**REQUIRED WORK:**
Only one span of the listing below is wanted: the lines from the one with "You are a GUI" through the one with "Viewport: 660px width, 412px height.", reproduced exactly, both ends kept.

**SUPPLIED MATERIAL:**
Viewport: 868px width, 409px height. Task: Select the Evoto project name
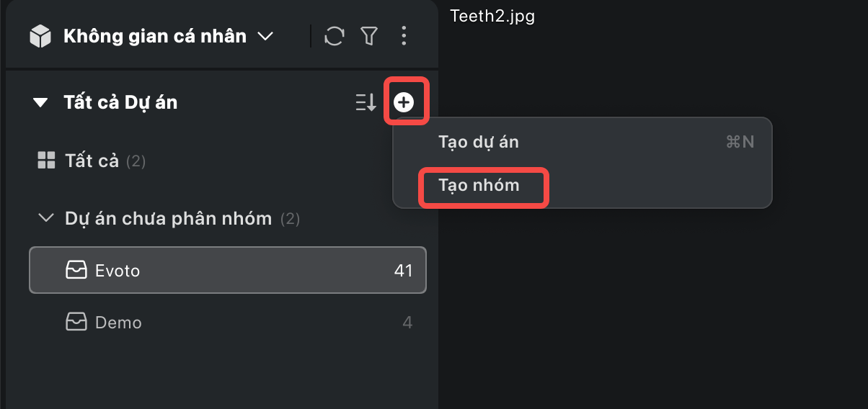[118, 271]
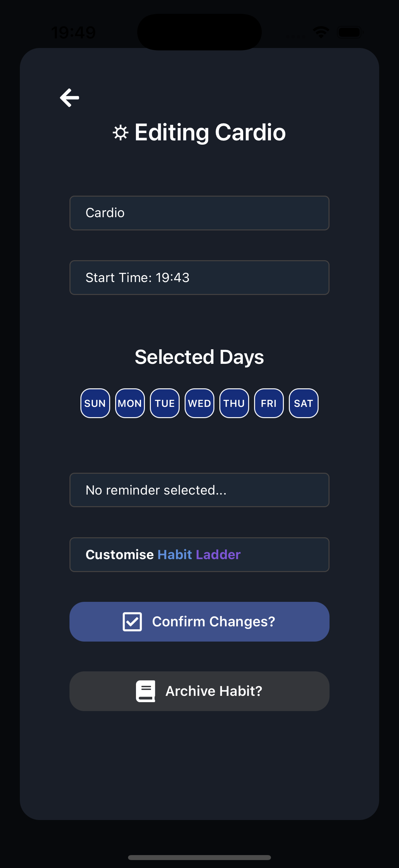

---

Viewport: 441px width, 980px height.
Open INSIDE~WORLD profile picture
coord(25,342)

--

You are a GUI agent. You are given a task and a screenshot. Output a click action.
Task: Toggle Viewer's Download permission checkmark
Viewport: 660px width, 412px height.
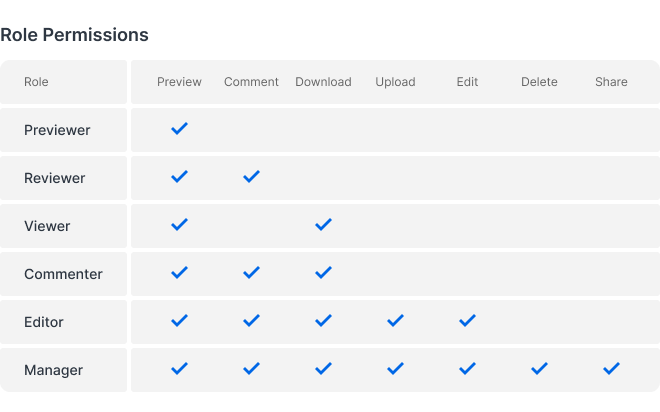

**RESPONSE TO THIS TASK:**
You are a GUI agent. You are given a task and a screenshot. Output a click action.
Task: Toggle Viewer's Download permission checkmark
Viewport: 660px width, 412px height.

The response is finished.